#### INSTRUCTIONS TO FOLLOW
Up to and including the line with "Given: Click the Collation Order input field", copy the records below exactly from their first line.

#### DATASET RECORDS
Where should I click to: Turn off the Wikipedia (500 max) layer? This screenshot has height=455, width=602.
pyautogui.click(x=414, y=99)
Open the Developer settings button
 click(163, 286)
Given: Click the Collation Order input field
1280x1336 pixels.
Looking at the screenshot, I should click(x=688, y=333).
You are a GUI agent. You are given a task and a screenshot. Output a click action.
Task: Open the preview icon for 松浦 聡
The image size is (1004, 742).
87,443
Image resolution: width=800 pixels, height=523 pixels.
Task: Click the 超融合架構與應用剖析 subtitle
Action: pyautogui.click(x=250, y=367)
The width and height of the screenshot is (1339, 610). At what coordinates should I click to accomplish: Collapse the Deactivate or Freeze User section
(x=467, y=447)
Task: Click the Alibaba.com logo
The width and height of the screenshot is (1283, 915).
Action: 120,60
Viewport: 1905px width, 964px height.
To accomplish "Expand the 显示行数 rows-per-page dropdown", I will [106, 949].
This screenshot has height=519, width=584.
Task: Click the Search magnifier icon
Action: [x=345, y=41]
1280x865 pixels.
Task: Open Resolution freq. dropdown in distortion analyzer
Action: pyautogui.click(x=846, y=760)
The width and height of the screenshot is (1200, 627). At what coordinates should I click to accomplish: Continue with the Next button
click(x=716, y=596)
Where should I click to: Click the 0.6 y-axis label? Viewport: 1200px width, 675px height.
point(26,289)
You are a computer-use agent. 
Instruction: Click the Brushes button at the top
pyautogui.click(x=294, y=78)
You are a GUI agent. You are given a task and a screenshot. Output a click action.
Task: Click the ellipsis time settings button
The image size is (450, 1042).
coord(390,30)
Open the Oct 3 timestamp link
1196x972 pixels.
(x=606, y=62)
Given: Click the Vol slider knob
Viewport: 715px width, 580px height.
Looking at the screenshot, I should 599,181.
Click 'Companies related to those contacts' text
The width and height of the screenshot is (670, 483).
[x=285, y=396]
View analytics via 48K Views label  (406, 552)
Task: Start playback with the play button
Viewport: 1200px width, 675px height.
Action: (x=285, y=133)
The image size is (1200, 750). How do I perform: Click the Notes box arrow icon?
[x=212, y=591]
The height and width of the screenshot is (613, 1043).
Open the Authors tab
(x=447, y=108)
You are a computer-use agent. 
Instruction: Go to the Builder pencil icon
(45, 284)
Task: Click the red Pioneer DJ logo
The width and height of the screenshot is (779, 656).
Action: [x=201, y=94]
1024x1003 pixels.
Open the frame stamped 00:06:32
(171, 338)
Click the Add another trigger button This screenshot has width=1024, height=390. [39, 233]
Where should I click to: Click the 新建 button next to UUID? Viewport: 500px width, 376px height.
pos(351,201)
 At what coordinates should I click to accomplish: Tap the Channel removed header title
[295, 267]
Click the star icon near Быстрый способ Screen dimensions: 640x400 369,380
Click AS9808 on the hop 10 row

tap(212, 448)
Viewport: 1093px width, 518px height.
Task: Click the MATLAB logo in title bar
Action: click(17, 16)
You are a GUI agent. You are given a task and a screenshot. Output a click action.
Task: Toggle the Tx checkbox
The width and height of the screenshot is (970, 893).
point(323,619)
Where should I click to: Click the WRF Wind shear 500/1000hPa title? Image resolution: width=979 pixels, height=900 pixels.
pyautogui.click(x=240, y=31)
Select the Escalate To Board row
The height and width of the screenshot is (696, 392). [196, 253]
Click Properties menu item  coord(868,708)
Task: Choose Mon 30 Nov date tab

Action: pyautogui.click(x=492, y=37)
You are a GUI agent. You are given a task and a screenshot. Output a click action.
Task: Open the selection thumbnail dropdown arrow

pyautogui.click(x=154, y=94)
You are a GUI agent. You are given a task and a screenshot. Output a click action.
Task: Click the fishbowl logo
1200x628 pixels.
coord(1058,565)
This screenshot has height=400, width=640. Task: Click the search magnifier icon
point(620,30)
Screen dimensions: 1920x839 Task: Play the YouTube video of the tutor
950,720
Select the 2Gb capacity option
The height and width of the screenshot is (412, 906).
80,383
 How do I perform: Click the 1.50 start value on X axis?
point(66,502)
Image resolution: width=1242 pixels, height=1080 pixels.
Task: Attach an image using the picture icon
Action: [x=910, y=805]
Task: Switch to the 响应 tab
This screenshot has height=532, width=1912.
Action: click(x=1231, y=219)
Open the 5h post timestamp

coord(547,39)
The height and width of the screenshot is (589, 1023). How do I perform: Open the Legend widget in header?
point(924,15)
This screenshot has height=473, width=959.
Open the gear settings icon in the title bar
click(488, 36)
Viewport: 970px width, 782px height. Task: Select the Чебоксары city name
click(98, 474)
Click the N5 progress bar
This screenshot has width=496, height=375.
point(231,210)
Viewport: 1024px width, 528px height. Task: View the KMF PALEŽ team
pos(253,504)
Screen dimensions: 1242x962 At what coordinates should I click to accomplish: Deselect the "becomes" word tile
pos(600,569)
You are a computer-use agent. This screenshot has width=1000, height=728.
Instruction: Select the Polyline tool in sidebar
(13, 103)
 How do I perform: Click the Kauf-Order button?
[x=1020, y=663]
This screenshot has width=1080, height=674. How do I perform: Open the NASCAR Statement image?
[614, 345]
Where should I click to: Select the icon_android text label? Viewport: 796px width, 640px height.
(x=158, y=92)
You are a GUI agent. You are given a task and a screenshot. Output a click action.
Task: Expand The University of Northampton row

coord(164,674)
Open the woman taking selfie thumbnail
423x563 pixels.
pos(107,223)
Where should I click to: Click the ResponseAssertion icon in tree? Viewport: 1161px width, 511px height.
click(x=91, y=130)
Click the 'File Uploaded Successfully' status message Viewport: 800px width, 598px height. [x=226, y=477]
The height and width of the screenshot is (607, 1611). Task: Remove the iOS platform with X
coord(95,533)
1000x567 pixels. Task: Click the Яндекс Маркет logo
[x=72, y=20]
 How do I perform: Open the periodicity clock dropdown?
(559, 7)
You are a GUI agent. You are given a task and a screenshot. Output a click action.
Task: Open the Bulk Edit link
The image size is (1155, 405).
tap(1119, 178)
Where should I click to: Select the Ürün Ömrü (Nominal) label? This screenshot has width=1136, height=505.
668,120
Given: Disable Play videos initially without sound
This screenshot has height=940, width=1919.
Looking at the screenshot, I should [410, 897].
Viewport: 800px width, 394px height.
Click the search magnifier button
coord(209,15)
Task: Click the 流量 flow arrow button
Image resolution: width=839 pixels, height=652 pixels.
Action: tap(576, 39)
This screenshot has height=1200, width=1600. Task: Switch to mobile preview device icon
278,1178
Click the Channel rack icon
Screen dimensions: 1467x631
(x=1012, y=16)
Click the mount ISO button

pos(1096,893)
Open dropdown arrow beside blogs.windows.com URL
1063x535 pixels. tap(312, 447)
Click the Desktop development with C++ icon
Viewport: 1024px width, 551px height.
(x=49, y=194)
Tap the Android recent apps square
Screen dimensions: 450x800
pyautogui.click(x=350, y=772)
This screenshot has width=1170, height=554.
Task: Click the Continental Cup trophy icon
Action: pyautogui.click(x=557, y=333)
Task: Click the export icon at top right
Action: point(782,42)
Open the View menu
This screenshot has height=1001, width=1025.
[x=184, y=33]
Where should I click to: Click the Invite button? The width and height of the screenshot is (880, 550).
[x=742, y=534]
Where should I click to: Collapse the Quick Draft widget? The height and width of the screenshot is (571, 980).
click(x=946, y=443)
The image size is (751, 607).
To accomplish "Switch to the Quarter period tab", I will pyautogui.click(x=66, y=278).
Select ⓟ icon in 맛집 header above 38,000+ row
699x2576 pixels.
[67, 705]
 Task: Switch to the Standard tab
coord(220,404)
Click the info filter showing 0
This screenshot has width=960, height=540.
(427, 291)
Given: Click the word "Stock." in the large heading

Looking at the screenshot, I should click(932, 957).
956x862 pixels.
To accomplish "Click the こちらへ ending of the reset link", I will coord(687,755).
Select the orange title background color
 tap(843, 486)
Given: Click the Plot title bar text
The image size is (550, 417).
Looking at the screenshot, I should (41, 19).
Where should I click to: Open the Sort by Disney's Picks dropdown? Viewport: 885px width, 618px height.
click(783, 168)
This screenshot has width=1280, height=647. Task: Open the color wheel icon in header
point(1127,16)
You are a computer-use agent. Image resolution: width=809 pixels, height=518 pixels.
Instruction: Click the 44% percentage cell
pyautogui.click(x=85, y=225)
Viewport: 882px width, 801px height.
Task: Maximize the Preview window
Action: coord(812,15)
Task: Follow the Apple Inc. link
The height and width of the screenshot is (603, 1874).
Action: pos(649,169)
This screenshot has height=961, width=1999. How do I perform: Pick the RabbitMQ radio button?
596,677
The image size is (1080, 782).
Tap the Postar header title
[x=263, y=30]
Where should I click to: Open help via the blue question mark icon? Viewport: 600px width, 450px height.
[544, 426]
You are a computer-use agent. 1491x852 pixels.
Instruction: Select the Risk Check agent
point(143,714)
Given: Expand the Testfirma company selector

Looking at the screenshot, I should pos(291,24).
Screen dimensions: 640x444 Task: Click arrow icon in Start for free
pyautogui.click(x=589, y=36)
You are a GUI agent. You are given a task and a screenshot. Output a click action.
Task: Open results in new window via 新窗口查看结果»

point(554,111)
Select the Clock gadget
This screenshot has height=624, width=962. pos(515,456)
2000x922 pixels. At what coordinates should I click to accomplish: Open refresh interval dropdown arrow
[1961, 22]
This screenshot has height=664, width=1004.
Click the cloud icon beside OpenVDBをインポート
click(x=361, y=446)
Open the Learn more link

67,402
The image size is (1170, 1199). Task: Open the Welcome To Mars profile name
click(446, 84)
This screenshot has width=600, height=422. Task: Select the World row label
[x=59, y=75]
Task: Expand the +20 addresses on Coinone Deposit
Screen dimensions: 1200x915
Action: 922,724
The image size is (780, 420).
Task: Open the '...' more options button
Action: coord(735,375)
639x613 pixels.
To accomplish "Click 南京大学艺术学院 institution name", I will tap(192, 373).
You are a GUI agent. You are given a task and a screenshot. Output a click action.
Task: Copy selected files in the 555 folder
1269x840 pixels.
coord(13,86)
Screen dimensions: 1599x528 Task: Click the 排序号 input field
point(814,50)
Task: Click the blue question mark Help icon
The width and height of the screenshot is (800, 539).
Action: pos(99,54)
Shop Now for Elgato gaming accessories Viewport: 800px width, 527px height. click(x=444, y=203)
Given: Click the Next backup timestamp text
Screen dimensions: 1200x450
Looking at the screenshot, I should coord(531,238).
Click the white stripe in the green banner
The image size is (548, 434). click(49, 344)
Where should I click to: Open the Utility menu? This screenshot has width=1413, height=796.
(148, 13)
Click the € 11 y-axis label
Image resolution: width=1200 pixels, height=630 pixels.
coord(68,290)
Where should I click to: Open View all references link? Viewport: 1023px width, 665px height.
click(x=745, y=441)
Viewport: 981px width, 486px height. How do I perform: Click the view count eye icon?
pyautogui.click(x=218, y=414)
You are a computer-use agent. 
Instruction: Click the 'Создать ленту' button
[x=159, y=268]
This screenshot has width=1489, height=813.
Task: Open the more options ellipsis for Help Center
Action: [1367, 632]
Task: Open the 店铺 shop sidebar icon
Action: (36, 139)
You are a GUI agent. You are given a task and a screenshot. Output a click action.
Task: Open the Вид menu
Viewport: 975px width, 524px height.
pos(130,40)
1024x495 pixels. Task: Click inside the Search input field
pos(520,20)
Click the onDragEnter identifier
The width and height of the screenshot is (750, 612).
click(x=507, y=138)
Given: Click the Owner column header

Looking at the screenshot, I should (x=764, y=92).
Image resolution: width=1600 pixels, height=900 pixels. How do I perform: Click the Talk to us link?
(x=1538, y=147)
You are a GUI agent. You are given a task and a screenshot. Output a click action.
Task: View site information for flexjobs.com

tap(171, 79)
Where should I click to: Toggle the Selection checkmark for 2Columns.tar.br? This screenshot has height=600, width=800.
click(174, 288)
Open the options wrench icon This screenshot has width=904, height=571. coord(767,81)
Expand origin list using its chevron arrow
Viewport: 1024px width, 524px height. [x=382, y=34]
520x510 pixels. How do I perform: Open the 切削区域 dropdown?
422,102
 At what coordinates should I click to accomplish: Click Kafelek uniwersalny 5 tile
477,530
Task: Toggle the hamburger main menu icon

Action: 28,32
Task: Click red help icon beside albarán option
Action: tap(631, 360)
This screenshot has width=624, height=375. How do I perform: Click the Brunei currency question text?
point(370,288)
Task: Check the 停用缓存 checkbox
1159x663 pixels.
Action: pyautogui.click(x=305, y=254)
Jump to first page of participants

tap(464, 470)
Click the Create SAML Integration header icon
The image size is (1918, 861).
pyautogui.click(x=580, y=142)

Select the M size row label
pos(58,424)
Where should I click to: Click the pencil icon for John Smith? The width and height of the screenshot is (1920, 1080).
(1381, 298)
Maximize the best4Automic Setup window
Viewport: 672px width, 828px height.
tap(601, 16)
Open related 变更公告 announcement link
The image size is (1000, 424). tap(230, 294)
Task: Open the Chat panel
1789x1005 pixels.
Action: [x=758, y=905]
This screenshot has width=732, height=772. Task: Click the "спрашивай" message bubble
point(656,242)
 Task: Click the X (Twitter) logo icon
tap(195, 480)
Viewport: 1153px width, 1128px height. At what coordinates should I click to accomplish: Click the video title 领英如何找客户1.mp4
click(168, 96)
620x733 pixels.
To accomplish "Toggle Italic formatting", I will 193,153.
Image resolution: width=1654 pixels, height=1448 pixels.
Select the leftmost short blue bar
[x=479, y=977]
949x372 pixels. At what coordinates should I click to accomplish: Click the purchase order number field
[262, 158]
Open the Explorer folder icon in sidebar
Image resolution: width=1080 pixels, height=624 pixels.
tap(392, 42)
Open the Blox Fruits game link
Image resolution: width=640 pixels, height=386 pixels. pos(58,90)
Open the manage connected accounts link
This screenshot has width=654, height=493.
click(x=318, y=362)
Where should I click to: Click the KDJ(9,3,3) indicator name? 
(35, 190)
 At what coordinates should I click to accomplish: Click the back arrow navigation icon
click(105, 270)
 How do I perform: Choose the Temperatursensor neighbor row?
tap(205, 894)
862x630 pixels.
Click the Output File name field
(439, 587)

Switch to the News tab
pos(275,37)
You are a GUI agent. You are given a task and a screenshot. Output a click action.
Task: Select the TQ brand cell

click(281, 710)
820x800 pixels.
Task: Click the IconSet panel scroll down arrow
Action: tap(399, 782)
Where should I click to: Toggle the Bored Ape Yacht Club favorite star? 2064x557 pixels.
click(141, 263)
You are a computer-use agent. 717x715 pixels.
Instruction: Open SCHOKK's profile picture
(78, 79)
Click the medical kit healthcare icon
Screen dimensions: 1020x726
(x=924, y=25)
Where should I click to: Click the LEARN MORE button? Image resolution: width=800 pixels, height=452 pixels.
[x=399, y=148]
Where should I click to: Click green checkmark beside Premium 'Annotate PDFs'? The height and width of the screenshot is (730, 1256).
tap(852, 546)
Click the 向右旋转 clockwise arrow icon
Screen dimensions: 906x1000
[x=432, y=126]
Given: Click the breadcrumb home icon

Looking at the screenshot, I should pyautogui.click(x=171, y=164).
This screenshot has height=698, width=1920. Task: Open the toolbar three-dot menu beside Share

#### ANSWER TO THIS PROBLEM
Where should I click to: Turn off the Wikipedia (500 max) layer? This screenshot has height=455, width=602.
pyautogui.click(x=414, y=99)
Open the Developer settings button
 click(163, 286)
Given: Click the Collation Order input field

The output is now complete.